ROYAL AUSTRALIAN AIR FORCE
WHETHER WOMEN MAY BECOME MEMBERS OF THE PERMANENT AIR FORCE AND CITIZEN AIR FORCE
DEFENCE ACT 1903: AIR FORCE REGULATIONS reg 443
I refer to your memorandum dated 3 July, 1950, seeking advice as to whether—
(a) Women may become members of the Permanent Air Force—
(i) in time of war;
(ii) in time of peace;
(b) women may become members of the Citizen Air Force—
(i) in time of war;
(ii) in time of peace;
(c) it would have been competent to enlist persons in the Citizen Air Force during the recent war.
(2) In my view, an affirmative answer should be given to each of these questions.
(3) In view of your detailed exposition of the relevant Regulations—with which I agree—I think it unnecessary for me to set out my reasons at length. I propose to refer only to two or three aspects in supplementation of what has already been stated.
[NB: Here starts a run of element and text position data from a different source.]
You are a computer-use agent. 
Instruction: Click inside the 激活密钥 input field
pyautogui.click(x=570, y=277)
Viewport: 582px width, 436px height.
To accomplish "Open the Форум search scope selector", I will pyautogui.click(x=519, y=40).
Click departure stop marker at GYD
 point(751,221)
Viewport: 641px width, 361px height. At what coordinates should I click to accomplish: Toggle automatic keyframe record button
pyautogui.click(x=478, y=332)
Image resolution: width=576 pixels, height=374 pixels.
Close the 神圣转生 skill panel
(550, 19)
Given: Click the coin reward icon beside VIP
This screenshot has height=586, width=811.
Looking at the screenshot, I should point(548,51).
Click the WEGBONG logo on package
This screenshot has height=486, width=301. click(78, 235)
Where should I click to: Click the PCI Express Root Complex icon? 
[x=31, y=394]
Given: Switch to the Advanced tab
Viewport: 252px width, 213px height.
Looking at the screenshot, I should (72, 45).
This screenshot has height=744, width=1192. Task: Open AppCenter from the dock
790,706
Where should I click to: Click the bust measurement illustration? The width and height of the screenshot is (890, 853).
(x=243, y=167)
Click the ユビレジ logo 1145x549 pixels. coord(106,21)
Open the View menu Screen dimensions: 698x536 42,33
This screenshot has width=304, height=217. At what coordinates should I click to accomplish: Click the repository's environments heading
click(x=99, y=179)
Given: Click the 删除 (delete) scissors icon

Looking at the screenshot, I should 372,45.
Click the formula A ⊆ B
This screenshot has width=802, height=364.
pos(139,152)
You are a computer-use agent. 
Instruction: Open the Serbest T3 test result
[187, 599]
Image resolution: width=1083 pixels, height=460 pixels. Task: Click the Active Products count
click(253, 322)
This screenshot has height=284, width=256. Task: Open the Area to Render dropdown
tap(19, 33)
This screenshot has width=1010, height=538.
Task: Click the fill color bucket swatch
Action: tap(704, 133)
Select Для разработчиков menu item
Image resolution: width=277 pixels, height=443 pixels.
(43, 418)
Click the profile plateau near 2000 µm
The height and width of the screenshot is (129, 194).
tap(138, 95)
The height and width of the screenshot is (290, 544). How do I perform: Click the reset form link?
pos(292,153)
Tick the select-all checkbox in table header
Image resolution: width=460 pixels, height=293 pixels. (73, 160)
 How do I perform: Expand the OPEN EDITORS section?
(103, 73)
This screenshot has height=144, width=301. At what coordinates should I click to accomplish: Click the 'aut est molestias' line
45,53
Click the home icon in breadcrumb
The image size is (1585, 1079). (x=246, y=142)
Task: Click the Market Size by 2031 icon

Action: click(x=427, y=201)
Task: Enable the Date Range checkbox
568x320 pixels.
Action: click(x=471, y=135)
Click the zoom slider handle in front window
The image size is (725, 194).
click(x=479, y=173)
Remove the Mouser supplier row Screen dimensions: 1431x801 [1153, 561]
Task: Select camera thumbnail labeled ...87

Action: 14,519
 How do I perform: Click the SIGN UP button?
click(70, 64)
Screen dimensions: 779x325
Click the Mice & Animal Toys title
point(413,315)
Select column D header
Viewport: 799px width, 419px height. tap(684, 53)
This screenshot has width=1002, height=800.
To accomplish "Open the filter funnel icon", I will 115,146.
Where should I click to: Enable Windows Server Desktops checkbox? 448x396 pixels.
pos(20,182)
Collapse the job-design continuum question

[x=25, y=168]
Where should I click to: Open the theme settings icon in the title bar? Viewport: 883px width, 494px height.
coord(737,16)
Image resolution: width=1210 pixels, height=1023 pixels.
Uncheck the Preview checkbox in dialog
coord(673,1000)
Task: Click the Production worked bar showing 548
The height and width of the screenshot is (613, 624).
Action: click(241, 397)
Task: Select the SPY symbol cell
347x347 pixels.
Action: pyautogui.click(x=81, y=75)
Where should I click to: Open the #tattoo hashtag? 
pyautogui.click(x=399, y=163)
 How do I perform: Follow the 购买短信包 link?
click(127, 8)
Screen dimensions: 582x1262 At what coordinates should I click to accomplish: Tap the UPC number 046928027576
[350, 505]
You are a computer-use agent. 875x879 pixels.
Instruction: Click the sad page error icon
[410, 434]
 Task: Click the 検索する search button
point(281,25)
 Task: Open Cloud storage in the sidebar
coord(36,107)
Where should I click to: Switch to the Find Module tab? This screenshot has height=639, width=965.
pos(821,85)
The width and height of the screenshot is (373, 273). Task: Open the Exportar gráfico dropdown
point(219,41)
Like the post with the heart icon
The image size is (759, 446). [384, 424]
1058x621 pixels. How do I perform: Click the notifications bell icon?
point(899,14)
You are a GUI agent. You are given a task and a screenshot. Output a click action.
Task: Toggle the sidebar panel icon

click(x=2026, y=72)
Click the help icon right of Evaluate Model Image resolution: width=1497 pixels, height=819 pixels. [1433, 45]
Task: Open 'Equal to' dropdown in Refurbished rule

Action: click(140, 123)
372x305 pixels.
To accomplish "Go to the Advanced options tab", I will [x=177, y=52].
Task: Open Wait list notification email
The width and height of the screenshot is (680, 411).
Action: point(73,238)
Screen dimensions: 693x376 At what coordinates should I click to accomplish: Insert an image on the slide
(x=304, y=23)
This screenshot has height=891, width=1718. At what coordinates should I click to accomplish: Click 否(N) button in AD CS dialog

(4) In his memorandum of 29 May, 1942, to the Assistant Secretary of the Department of the Treasury (Defence Division), the then Secretary of this Department expressed concurrence in the view advanced by Army that there was no provision in the Defence Act 1903–1941, express or implied, which prohibited females from being members of the Defence Force.1 This opinion was acted on throughout the remainder of the war, and the amendments to the Defence Act in the intervening period have not, in my opinion, altered the position in that regard. Accordingly, I have treated as completely settled, and not requiring further consideration, the basic question of the eligibility of women to enlist in the Defence Force, and thus have regarded your memorandum under reply as involving only secondary questions as to the components of the Defence Force in which women may enlist.
(5) The answers to your enquiries, then, depend exclusively upon the provisions of the Air Force Regulations. As already mentioned, you have set out these Regulations in detail and, on the view set out in paragraph 4, I do not think that there is anything in them which would prevent women from enlisting either in the Permanent or in the Citizen Air Force, and whether in peace or in time of war.
(6) You invite attention to regulation 443 which apparently was not referred to in earlier correspondence in connexion with the constitution of the Women’s Service. Having regard to the provisions of this regulation, it seems quite clear that it would have been competent to enlist persons in the Citizen Air Force during the war. As the Citizen Air Force was called out to war service by Proclamation, any person enlisting thereafter in that Force would have been liable to render the war service for which the Force was called out. If the Citizen Air Force had not been called out for war service, a member thereof could, under regulation 443, have volunteered for war service, but, in the absence of the Proclamation and in view of the definition of ‘war service’ as including any Air Force service in time of war, he would, it appears, have become liable to render only service of the description he undertook to render and for which he was accepted.